### [TASK ITEM]
When you reach the line with "Given: Click the Data Doctor logo icon", start repeating the lines exactly and keep going to the end of the records, but drop every picture.

### [THE DATA]
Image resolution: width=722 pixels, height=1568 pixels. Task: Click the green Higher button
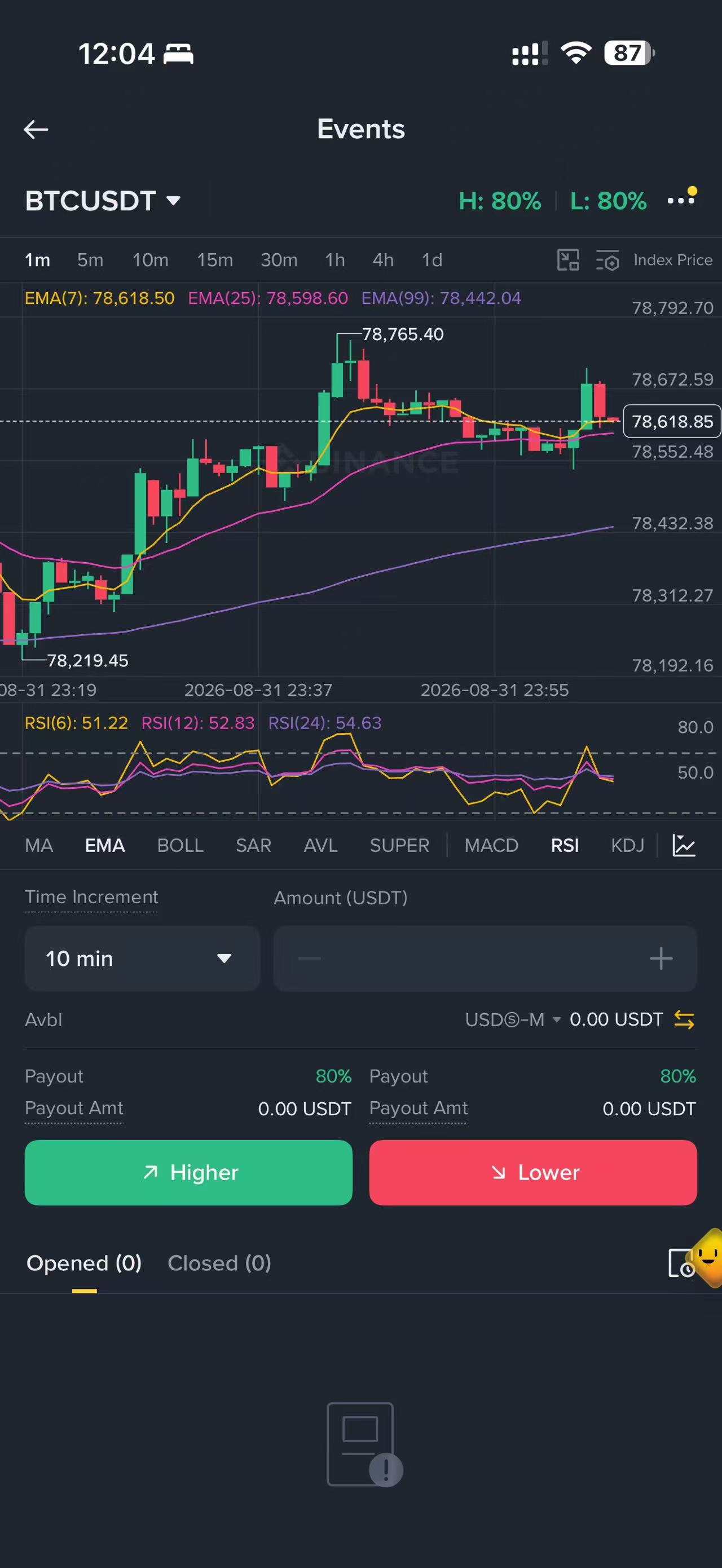189,1172

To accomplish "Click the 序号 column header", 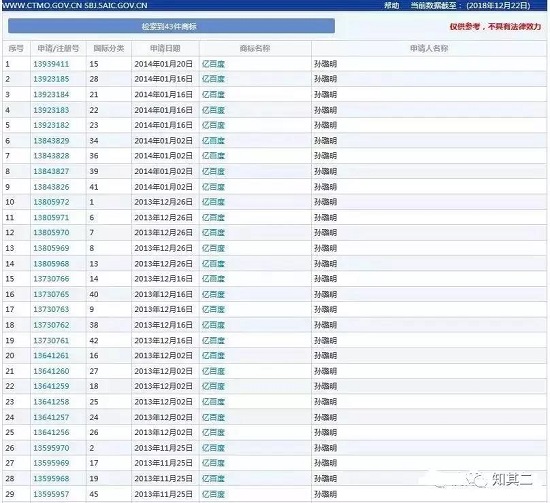I will tap(16, 48).
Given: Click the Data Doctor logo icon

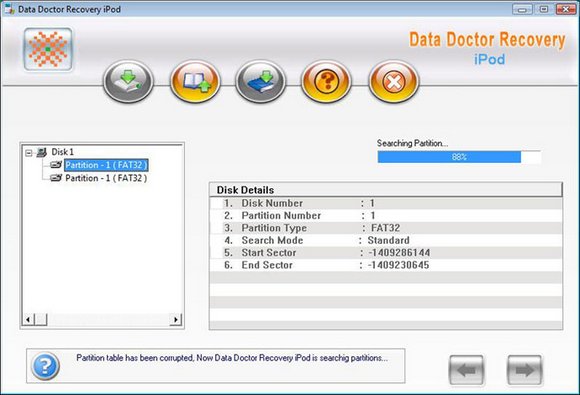Looking at the screenshot, I should pos(48,49).
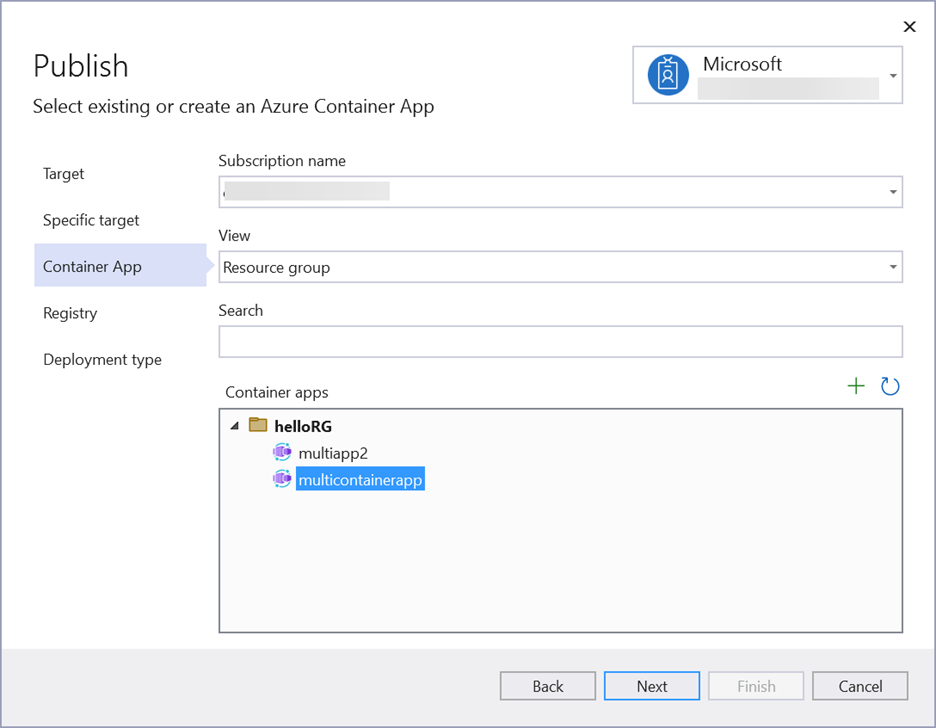Collapse the helloRG tree node
The width and height of the screenshot is (936, 728).
235,426
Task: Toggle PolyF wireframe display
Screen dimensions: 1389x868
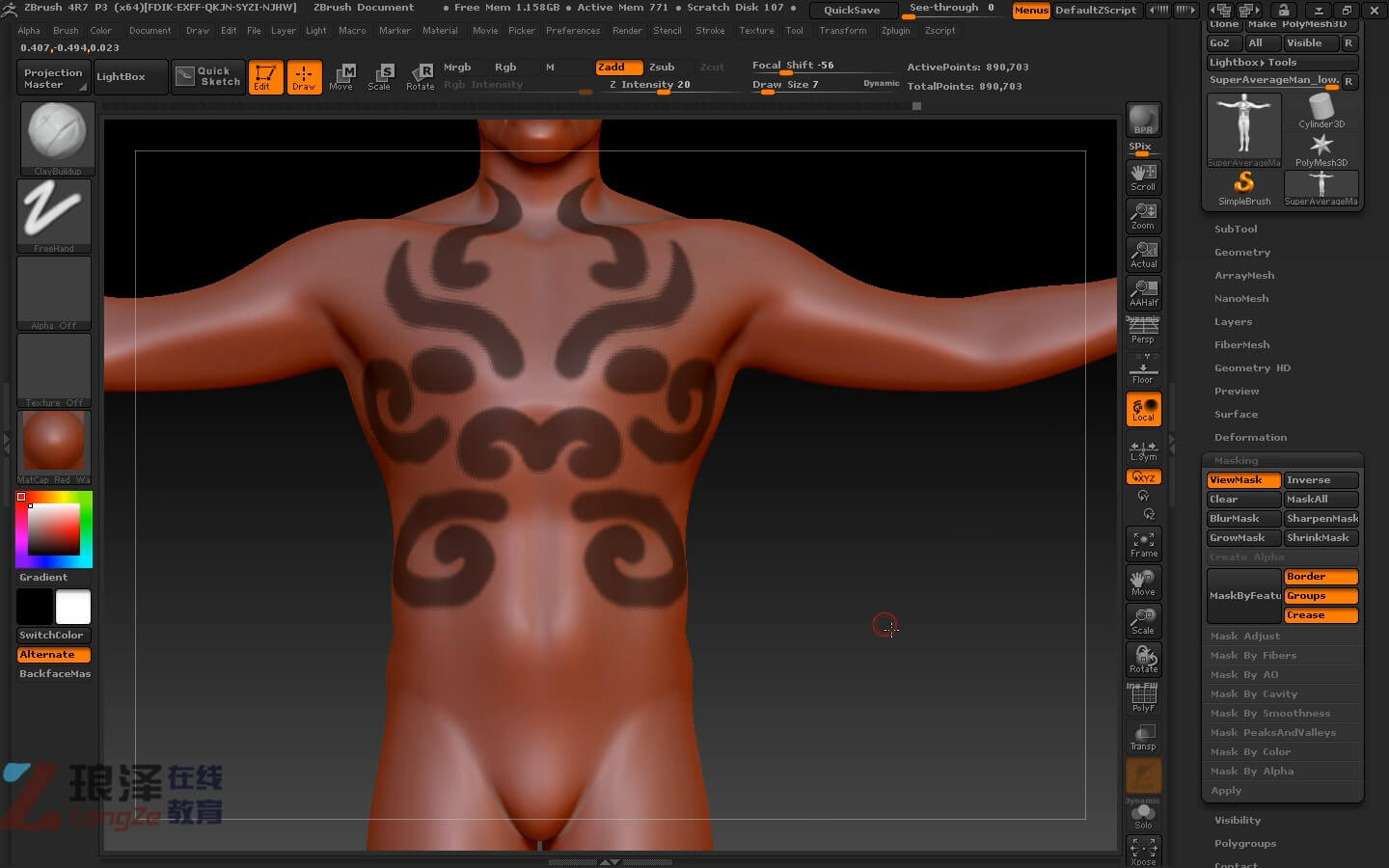Action: tap(1143, 698)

### [EXERCISE ANSWER]
Given: Click the Data Doctor logo icon

Looking at the screenshot, I should pos(48,49).
Collapse the helloRG tree node
The width and height of the screenshot is (936, 728).
235,426
Task: Toggle PolyF wireframe display
Screen dimensions: 1389x868
Action: tap(1143, 698)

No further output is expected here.